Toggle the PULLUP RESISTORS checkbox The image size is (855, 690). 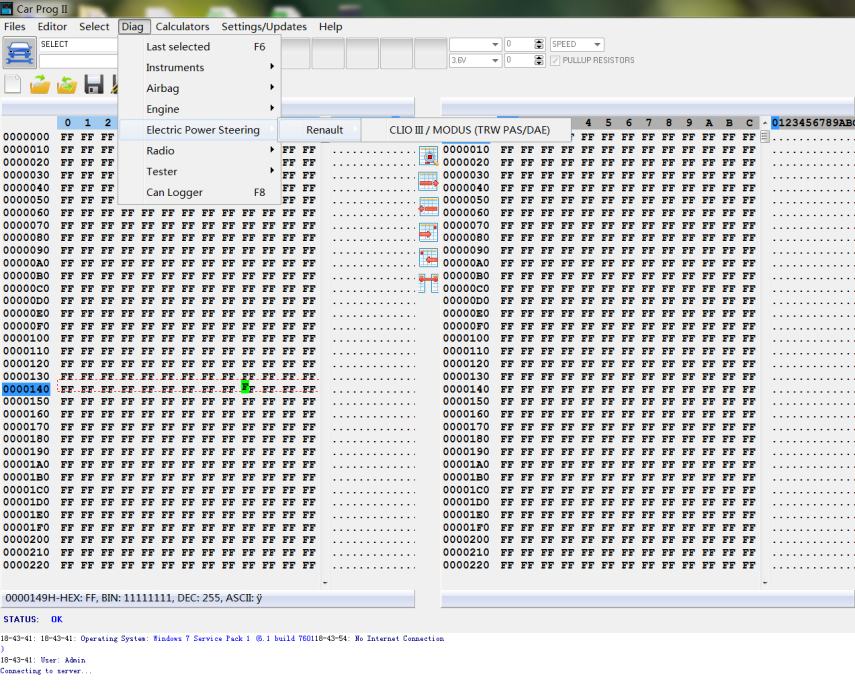pyautogui.click(x=555, y=60)
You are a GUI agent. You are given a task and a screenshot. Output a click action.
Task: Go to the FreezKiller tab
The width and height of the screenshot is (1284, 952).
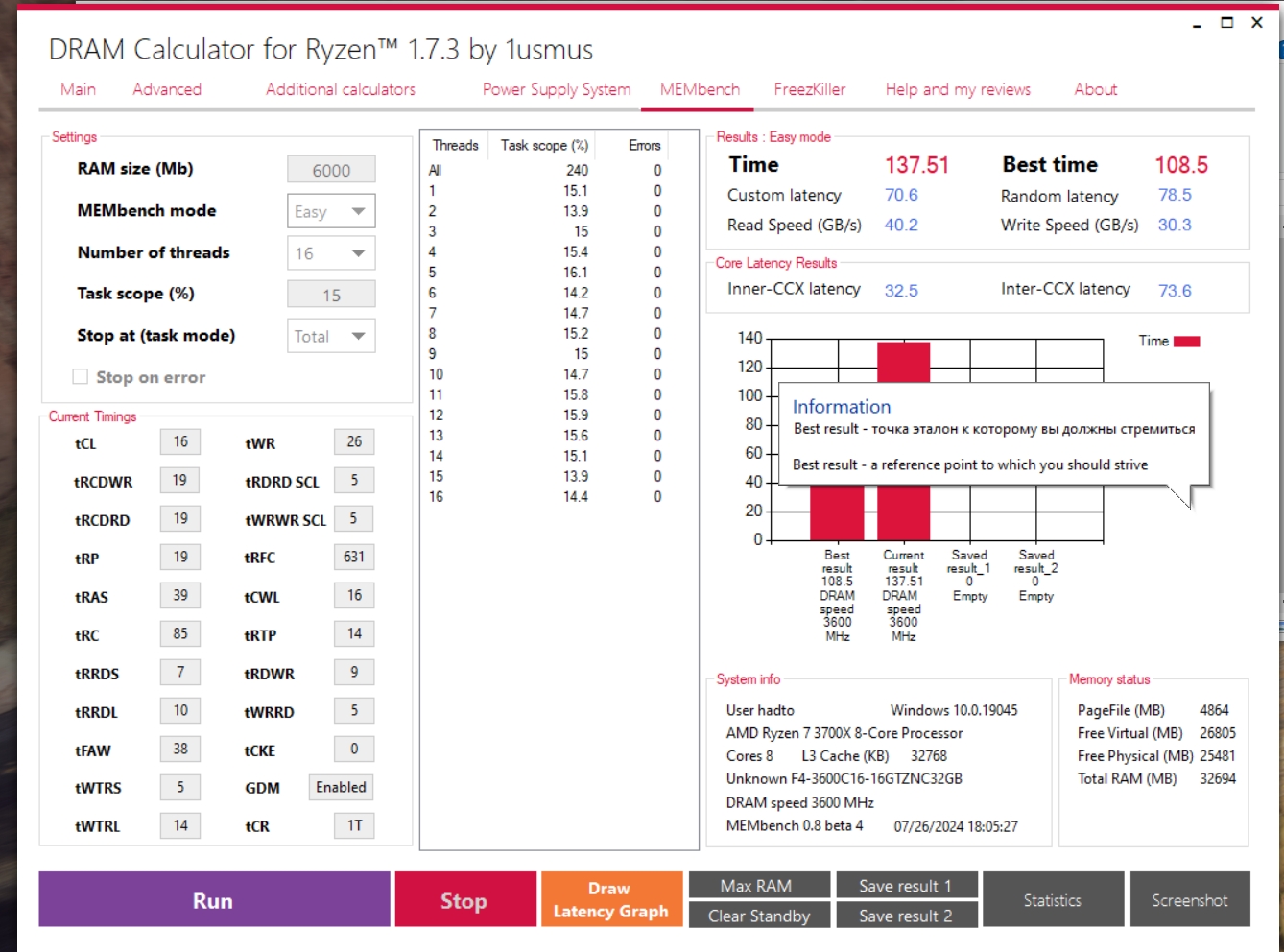click(x=811, y=89)

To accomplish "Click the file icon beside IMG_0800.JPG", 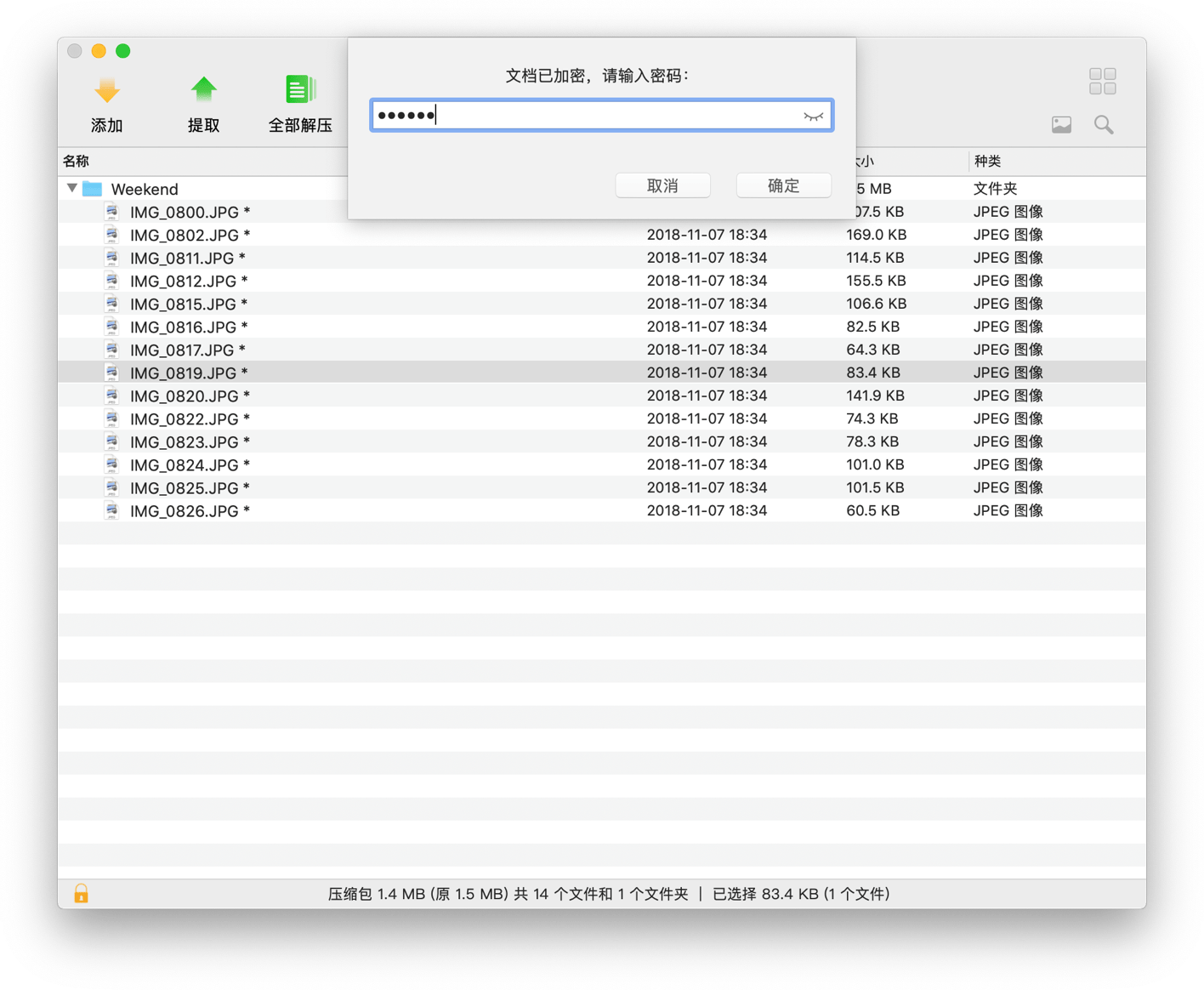I will click(111, 211).
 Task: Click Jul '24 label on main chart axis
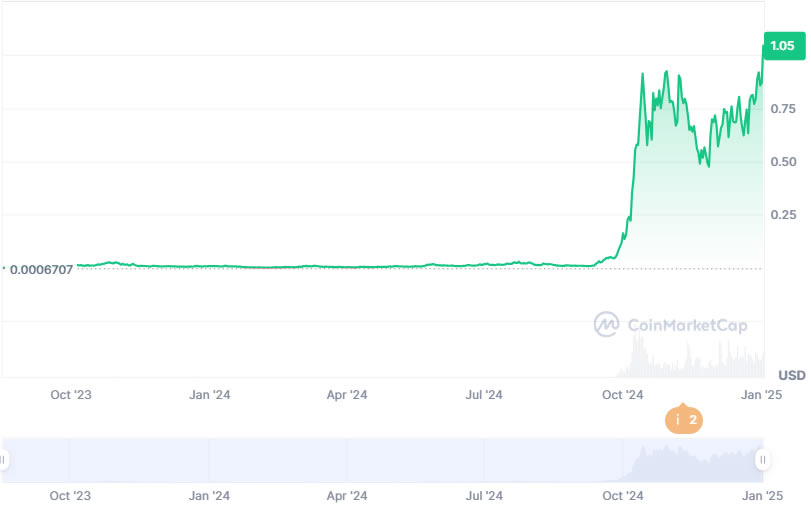(485, 395)
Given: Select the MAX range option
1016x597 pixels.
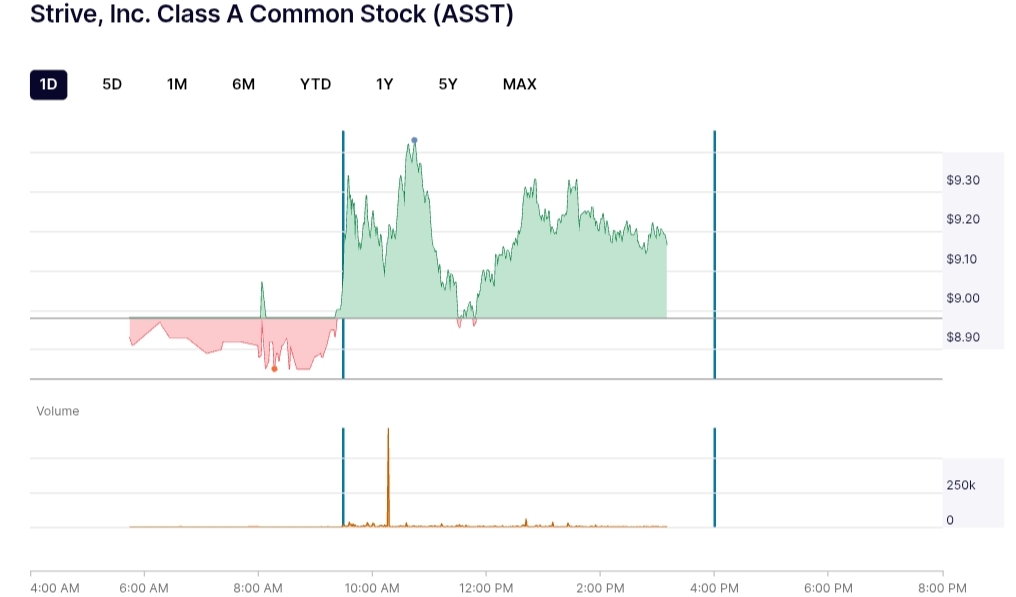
◇ ◇ ◇
Write out exactly, and nothing more than, the lines of the entries above from the line containing "Task: Click Jul '24 label on main chart axis" through the final line; omit any pictures.

*Reply to the exercise*:
 Task: Click Jul '24 label on main chart axis
(485, 395)
Given: Select the MAX range option
1016x597 pixels.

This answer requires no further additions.